TESTO FORNITO:
------------------------------------

Il paradosso della normalità
Il diabete è una malattia.
Non esiste altra definizione, clinica e giuridica.
Non è una condizione; non è vero che dia luogo ad handicap o di invalidità solo in caso di complicanze; è errata l’affermazione di poter fare tutti i lavori, perché non tutti i lavori sono permessi e qualcuno è pure vietato o sconsigliato al soggetto diabetico, come ci insegna anche la medicina del lavoro.
Eppure si assiste ad una vera e propria rincorsa alla “normalità”.
Una pericolosa rincorsa alla normalità.
Forse potrà consolare il diabetico, o il giovane diabetico o i genitori di un minore diabetico, dire e sentirsi dire di non essere “ammalati”.
Non “sentirmi” ammalato non elide la realtà, la elude e la nega.
Se si nega una realtà, si nega, anzi si mistifica il valore stesso della malattia e non si coglie il valore della diversità, in favore di una presunta normalità.
È il travisamento stesso del concetto di normalità.
Forse perché se “fuori” ci mostriamo per forza normali, alla fine non saremo nemmeno malati?
È vero l’esatto contrario.
È proprio per quella malattia che dal 1987 in poi (legge 115) è impedita ogni discriminazione.
Delle due, l’una.
Non possiamo pretendere di essere considerati malati solo quando chiediamo di essere lavoratori fragili, per lo smart working, per la priorità vaccinale e per evitare lavori e turni gravosi e poi eliminare i termini scomodi, minimizzare la patologia degradandola a condizione e raccontarci pure di avere una chance in più.
Fuori non aspettano altro.
Normalità diventerà minore spesa, minori centri e minori presidi.
Minori tutele.
In nome della pericolosa rincorsa a quella stessa “uguaglianza” che vorrebbe nelle intenzioni cancellare paradossalmente una manifesta ed innegabile “diversità”.
Che invece è l’unica forza di cui disponiamo.

------------------------------------

DATI ARCHIVIATI:
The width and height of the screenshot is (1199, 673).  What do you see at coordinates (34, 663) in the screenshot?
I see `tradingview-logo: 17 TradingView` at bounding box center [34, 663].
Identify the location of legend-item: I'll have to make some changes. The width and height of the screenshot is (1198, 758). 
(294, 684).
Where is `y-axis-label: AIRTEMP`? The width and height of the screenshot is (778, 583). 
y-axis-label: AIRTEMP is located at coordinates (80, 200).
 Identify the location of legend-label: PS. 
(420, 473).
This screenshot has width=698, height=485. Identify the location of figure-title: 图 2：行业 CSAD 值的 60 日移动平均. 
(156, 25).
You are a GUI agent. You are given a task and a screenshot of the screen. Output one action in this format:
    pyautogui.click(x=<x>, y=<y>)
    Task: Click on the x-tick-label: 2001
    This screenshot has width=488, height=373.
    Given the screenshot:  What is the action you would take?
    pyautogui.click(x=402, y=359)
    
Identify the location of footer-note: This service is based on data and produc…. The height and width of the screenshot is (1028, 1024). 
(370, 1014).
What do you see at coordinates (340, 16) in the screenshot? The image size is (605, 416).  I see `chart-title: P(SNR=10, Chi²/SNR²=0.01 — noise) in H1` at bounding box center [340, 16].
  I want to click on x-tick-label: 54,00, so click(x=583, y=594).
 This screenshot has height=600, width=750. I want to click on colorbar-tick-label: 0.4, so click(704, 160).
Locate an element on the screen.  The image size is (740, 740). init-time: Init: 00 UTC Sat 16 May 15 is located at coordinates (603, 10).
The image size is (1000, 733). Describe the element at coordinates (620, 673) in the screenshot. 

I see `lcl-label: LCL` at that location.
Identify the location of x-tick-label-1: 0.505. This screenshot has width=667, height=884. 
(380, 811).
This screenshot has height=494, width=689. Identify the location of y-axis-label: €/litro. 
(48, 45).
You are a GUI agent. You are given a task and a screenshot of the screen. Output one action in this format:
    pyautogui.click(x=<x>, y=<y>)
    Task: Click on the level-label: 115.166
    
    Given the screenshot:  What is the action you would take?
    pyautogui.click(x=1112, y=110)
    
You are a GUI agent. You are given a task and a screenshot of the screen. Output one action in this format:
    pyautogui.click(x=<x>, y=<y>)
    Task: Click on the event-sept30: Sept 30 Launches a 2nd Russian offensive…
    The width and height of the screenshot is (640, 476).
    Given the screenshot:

------------------------------------

COMPITI RICHIESTI:
(a) Elenca tutte le cose che, secondo il testo sul diabete e la normalità, diventeranno "minori" in nome della normalità.
(b) Nel testo sul diabete e la normalità, da quale anno e con quale legge è impedita ogni discriminazione?
(c) Nel testo sul diabete e la normalità, riscrivi il tratto da "Se si nega una" fino a "vero l’esatto contrario.", sostituendo "travisamento" con "fraintendimento".

SOLUZIONI DEI COMPITI:
(a) La spesa, i centri, i presidi e le tutele.

(b) Dal 1987, con la legge 115.

(c)
Se si nega una realtà, si nega, anzi si mistifica il valore stesso della malattia e non si coglie il valore della diversità, in favore di una presunta normalità.
È il fraintendimento stesso del concetto di normalità.
Forse perché se “fuori” ci mostriamo per forza normali, alla fine non saremo nemmeno malati?
È vero l’esatto contrario.